Conte avvia domani la verifica di governo
Il M5S sceglie Bonafede come capodelegazione Vince la linea Di Maio
È il Guardasigilli Alfonso Bonafede il nuovo capodelegazione dei ministri M5S al posto di Luigi Di Maio. A designarlo ieri per acclamazione la squadra pentastellata di governo e sottogoverno, riunita dal reggente Vito Crimi che poi ha partecipato alla prima assemblea congiunta dei gruppi dell’era post-Di Maio. L’incarico ha sbloccato l’atteso avvio del confronto sull’agenda 2023 dell’Esecutivo: il premier Giuseppe Conte ha subito convocato per domani alle 18.30 i capidelegazione di maggioranza.
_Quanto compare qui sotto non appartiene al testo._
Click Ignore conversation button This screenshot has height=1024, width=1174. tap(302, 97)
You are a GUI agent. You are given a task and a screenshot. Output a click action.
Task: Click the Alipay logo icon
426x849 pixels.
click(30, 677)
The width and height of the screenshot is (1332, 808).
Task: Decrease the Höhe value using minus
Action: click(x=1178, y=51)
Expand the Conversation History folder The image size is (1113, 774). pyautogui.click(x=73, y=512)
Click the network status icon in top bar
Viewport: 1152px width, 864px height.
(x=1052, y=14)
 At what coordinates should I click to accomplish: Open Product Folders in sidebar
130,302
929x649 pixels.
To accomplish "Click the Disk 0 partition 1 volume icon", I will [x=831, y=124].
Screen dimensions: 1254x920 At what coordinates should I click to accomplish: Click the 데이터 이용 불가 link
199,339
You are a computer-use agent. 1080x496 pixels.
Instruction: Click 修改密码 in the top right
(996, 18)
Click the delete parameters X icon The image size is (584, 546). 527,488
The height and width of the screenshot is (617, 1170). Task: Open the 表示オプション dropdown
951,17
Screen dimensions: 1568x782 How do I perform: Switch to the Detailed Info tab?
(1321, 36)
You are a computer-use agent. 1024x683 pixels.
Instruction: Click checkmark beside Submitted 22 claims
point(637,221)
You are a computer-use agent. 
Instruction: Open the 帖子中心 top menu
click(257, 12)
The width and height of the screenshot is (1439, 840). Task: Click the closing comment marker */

La scelta di Bonafede, fedelissimo dell’ex leader, ancorché molto legato a Conte (fu lui a presentare a Di Maio il futuro premier), rivela la continuità con la sua linea. «So che ci sarà bisogno di grande determinazione in un momento così delicato nella storia del Movimento», la sua prima dichiarazione, con cui promette sì un metodo basato sul dialogo, ma si autodefinisce «voce del M5S nel Governo». L’indicazione non è neutra. Rispetto all’altro concorrente, il ministro dello Sviluppo economico Stefano Patuanelli che però aveva manifestato la sua indisponibilità, Bonafede non si è mai esposto a favore dell’adesione al fronte progressista anti-destra proposto anche ieri dal segretario Pd Nicola Zingaretti e rilanciato da Conte all’indomani della vittoria dem in Emilia. Per i fautori del M5S «ago della bilancia», terza via tra destra e sinistra, il ministro della Giustizia è una garanzia di autonomia. «Assicura che il Movimento non si appiattisca sul Pd», chiarisce un big.
D’altronde, è questa la posizione su cui lo stesso Crimi ha confermato il partito. Condivisa, oltre che da Di Maio, da Riccardo Fraccaro, Nunzia Catalfo, Fabiana Dadone, Paola Pisano, ma anche da viceministri di peso come Laura Castelli, Stefano Buffagni e Manlio Di Stefano, il più esplicito. «Fanc... a chi cerca di imporci un rinnovato bipolarismo», ha tuonato ieri. «Noi siamo nati con lo scopo di scardinare il sistema». Pensiero simile a quello di Alessandro Di Battista. Di Stefano ha aggiunto di immaginare per l’avvenire un leader «a tempo pieno» (e chi, se non Di Battista?) affiancato da un «consiglio».
Esce così apparentemente rafforzata l’ala dei “neutralisti”, indisponibili ad alleanze strutturali con il Pd. Ma il condizionale è d’obbligo. Perché le partite sulle prossime regionali sono aperte: lo provano gli attriti sulla Liguria e sulla Campania. Molto dipenderà da come Conte gestirà il confronto sul cronoprogramma delle riforme, dalle mediazioni che riuscirà a condurre in porto (su prescrizione e Autostrade in primis) e da quali concessioni potrà fare al M5S per scongiurare una scissione rischiosa, ritenuta probabile da un grillino della prima ora come Max Bugani. «Prudenza» è la parola d’ordine: far prevalere subito un riformista come capodelegazione (con Patuanelli i ministri Federico D’Incà, Sergio Costa, Vincenzo Spadafora e Lucia Azzolina) sarebbe apparso una forzatura. E poi la carta Patuanelli potrà essere giocata più in là dai filodem per la leadership M5S, in vista degli stati generali. Ma anche qui regna il buio: sia sulle modalità sia sulla data. Che dovrebbe slittare a dopo il 29 marzo, quando si terrà il referendum sul taglio dei parlamentari.